While we’re on the curvature subject, it is necessary to explain one more thing. Ever wonder why outside diameter cuts on a record sound clearer and cleaner than inside ones? Unfortunately it’s a fact. Why? The answer is geometry, curvature again. One turntable revolution at 33 1/3 rpm on an LP takes 1.8 seconds. That 1.8 seconds is spread over a circumference of 36 inches on the outside of the record. At the minimum allowable inside diameter that same 1.8 second revolution would only cover 14.9 inches. You can see from this, that a gentle wiggle spread over 36 inches would get quite ‘scrunched’ over 14.9 inches. A jagged groove at 36 inches would get really scrunched at 14.9 inches (remember the rapids). Excessive treble can even cause the cutting stylus to accelerate so fast that its back edge wipes out what the front edge just cut! It’s unfortunate, but treble rolls off, and distortion goes up as you approach the center of the record. It is quite gradual, but if you compare the source recording to the disc, this actually starts to become noticeable after the second cut or so. Any attempt to compensate for this by boosting the treble, only makes the problem worse (greater curvature remember).
I’ll discuss stereo very briefly. If the sides of the river don’t stay parallel, it’s stereo. In other words, any difference between the two channels causes the stylus to move up and down in addition to sideways. As the stylus digs deeper, it is using more precious disc space. The moral for engineers is: If you are looking for hot levels or long sides, don’t pan instruments like drums and percussion hard left and right. Keep the bass and bass drum in the center, and keep everything in phase. An out of phase snare or bass drum can wreak havoc. Use an oscilloscope if possible!
All else being equal (bass, volume and depth of cut), by allowing the end of the record to finish farther out from the label, instead of spreading the grooves farther apart to fill all the space, will actually make the record sound better. However, I understand the concept of making the record look ‘full’.
So much for the primer on record cutting. Now let me give you some additional tips on making your record sound great. First, keep it as short as possible. I know this isn’t always possible, but particularly if hot levels are important, keep it short! How short? As a general rule an LP should be under 20 minutes and 24 minutes maximum. 16 to 18 minutes is ideal. Also, try to balance the side times, preferably within one minute. If one side has to be longer, put more of the quiet material on that side.
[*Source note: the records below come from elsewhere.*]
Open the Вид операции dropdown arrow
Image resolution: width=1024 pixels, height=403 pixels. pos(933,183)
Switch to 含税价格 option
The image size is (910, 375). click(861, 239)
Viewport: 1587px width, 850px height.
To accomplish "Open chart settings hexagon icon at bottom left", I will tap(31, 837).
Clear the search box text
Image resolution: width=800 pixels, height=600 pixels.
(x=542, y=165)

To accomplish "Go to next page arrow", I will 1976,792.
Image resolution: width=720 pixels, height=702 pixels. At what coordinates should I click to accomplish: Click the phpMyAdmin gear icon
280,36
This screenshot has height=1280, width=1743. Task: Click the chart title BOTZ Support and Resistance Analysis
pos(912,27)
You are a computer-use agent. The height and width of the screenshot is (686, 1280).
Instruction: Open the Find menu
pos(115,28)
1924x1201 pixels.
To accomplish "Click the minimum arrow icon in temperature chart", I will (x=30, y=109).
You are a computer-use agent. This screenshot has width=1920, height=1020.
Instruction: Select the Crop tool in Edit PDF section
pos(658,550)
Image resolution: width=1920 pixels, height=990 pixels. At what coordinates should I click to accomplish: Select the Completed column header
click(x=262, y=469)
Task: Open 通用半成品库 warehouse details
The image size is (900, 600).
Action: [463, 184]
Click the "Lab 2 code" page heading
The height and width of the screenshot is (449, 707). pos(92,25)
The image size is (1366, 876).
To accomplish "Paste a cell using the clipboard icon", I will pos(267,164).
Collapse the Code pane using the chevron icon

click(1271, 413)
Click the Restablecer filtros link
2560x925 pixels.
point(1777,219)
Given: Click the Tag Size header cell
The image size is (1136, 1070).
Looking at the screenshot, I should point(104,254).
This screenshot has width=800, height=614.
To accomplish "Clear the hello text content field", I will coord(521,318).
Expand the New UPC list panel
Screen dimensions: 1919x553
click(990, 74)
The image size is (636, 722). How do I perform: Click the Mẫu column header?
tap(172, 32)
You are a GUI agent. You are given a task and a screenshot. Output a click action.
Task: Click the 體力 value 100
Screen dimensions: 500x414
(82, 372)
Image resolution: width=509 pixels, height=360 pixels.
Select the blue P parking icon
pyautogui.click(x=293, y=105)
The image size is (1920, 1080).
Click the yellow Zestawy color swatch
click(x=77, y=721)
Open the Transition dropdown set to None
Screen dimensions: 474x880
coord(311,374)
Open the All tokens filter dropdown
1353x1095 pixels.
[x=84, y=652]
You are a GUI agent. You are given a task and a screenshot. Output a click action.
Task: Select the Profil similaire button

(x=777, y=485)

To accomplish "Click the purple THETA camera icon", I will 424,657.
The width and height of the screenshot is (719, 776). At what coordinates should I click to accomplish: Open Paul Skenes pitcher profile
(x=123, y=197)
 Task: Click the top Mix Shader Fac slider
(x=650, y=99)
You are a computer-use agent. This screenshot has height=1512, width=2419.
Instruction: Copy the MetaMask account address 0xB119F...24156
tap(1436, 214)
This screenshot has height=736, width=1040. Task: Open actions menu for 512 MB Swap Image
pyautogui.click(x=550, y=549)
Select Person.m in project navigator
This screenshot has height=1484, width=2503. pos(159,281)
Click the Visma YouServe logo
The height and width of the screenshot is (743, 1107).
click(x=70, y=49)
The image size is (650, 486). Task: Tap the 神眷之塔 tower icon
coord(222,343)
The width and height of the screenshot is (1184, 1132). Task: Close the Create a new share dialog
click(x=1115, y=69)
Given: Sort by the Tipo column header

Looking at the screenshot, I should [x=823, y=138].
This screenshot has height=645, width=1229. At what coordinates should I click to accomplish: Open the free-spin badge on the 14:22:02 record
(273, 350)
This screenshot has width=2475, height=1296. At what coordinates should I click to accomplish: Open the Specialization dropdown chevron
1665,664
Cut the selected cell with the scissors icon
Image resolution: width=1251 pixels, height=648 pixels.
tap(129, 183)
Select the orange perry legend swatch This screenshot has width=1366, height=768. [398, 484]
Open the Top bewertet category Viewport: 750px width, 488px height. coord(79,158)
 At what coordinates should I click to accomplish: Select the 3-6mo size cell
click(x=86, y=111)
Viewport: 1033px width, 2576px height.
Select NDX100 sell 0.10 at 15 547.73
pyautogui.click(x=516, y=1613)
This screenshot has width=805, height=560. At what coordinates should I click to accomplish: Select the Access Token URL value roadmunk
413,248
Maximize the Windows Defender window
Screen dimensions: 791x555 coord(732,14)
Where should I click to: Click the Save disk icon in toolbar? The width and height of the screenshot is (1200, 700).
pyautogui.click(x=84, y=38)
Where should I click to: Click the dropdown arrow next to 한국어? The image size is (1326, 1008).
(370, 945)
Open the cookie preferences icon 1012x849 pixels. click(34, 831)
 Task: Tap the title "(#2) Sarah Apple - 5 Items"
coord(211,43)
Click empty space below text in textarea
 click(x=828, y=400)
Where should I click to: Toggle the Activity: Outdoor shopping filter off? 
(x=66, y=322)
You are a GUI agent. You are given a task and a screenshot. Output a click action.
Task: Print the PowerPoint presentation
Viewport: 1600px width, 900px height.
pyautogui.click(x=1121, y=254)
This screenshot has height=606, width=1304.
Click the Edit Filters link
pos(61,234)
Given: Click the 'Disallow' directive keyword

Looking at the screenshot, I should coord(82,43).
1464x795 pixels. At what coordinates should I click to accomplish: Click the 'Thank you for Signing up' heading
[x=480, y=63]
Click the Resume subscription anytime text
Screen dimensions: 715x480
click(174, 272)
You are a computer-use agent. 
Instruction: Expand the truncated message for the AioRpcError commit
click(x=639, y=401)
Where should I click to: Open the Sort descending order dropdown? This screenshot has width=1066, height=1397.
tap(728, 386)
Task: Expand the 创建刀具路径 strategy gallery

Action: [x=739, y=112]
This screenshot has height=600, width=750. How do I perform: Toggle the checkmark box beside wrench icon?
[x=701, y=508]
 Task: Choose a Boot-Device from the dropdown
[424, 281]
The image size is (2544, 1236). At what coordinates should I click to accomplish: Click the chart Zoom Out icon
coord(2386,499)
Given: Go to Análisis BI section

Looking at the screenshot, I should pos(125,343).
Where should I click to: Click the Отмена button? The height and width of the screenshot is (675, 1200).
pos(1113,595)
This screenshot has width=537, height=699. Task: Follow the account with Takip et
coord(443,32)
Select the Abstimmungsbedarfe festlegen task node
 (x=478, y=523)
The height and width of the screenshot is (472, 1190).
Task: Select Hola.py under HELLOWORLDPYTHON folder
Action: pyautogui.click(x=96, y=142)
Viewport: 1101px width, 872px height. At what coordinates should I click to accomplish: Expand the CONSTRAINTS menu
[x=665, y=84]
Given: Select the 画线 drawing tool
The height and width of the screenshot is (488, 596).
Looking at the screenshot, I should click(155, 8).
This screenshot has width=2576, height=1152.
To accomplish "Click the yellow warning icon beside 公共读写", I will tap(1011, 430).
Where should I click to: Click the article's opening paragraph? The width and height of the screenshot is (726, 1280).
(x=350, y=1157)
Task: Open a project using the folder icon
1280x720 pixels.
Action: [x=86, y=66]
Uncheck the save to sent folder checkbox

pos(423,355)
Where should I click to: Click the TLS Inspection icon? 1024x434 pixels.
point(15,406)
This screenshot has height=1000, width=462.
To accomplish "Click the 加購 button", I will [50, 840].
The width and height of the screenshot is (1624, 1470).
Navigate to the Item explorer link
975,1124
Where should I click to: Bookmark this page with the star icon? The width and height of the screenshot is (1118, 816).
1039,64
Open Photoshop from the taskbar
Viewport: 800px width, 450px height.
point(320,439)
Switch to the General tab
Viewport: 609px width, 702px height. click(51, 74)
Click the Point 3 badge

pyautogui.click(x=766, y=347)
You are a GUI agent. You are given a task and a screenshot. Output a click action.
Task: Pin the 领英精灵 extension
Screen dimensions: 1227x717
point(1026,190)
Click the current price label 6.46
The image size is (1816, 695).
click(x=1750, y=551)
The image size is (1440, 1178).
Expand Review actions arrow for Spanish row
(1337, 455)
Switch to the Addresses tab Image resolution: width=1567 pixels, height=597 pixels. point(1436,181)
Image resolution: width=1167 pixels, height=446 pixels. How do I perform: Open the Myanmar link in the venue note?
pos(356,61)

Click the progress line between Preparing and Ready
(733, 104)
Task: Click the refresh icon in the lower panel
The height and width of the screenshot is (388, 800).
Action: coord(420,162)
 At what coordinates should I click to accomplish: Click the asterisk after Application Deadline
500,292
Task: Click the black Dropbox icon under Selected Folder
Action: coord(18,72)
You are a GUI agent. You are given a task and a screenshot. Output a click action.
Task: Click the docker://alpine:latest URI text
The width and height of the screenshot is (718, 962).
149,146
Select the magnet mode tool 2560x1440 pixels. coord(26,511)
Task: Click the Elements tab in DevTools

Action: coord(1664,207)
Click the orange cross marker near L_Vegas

This will insure even levels. If the sides are long, remember that the more bass, the lower the cutting level (volume). It is possible to squeeze 30 minutes on a side but the level will be so low you’ll have to crank it just to hear it, and you will hear the surface noise!
A hot club record should be under 12 minutes, 8 to 10 minutes is ideal. Some of the top club DJs tell me they won’t even play records that are over 12 minutes long because they know the levels will be low and don’t want to adjust gain.
Watch excessive treble boost in the 8 to 16 kHz range in mixing, you won’t get it back on your record. You can’t break the laws of physics, sorry. A good idea is to check your mix against a record you like with lots of cymbals. If you hear a lot more sizzle on your tape, chances are it won’t make it to the record. Particularly watch those ‘S’s. Use a de’esser on vocals. I don’t do endorsements, but dbx makes a great one. This will give you more overall treble because in cutting your record, the treble limiter won’t be chomping on your cymbals too.
Put your hottest, brightest most dynamic mixes on the beginning of the disc and they’ll stay that way. If possible keep the quieter material on the inside tracks.